Multiplying this m component vector m of q squared. Again, reminding you this means m of q, m of minus q, which is the same thing as m star of q, if you go through these procedures over here. There is 2. And this factor of the v actually will come up over here.
So previously, I had used the normalization square root of V, and I didn't have this factor of 1 over V. Now I have put if there, I will have that factor. Yes?
AUDIENCE: m minus q is star q only if it is the real field, right? If m is real.
PROFESSOR: Yes. And we are dealing with the field m of q of this.
AUDIENCE: And in the case of superfluidity?
PROFESSOR: In the case of superfluidity? So let's see. So we would have a psi of q integral d dx into the i q dot x psi of x. If I Fourier transform this, I will get a psi star of q integral into the x into the minus [INAUDIBLE] x psi star of x. So what you are saying is that in the case where psi of x is a complex number-- I have psi1 plus ipsi2-- here I would have psi1 minus ipsi2.
So here I would have to make it a statement that the real part and the imaginary part come when you Fourier transform with an additional minus. But let's remember that something like this that we are interested is psi1 squared plus psi2 squared. So ultimately that minus sign did not make any difference.

════════

* _Aim of the exercise_
Rewrite the lecture transcript from "Multiplying this m" through "And in the case of superfluidity?", and switch every "superfluidity" to "superconductivity".

* _Extracted data_
════════

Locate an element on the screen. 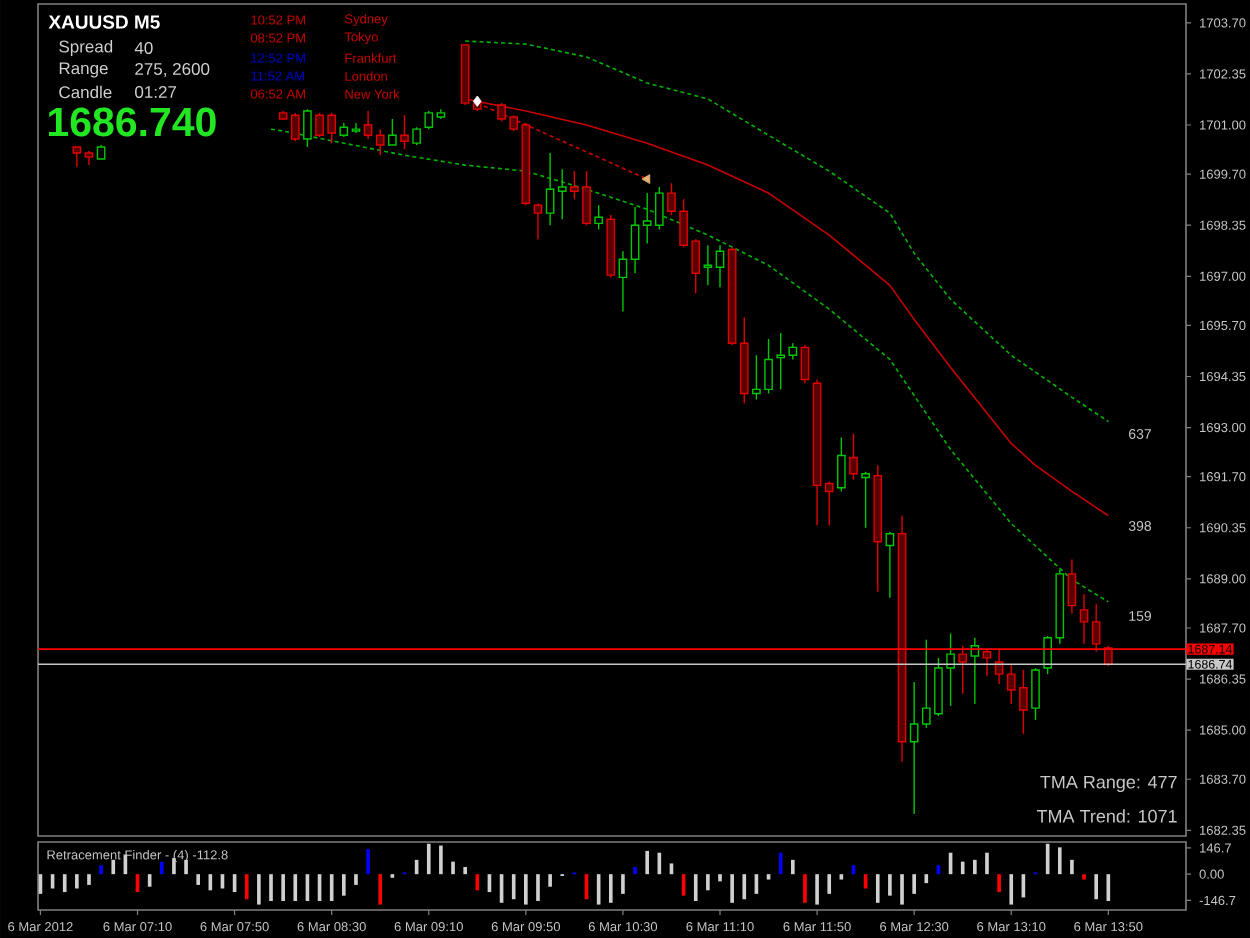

════════

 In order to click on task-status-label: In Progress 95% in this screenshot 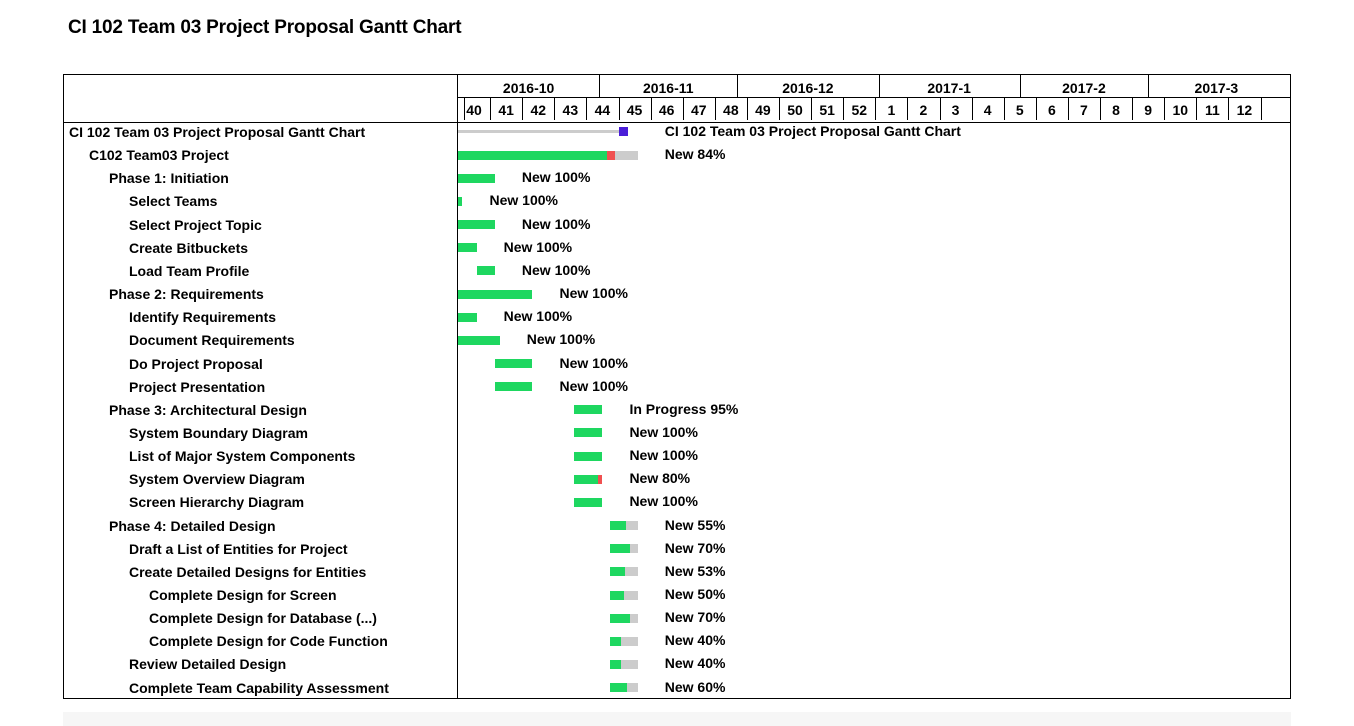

════════

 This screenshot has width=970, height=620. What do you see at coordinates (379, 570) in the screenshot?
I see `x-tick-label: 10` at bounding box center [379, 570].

════════

* _Written response_
Multiplying this m component vector m of q squared. Again, reminding you this means m of q, m of minus q, which is the same thing as m star of q, if you go through these procedures over here. There is 2. And this factor of the v actually will come up over here.
So previously, I had used the normalization square root of V, and I didn't have this factor of 1 over V. Now I have put if there, I will have that factor. Yes?
AUDIENCE: m minus q is star q only if it is the real field, right? If m is real.
PROFESSOR: Yes. And we are dealing with the field m of q of this.
AUDIENCE: And in the case of superconductivity?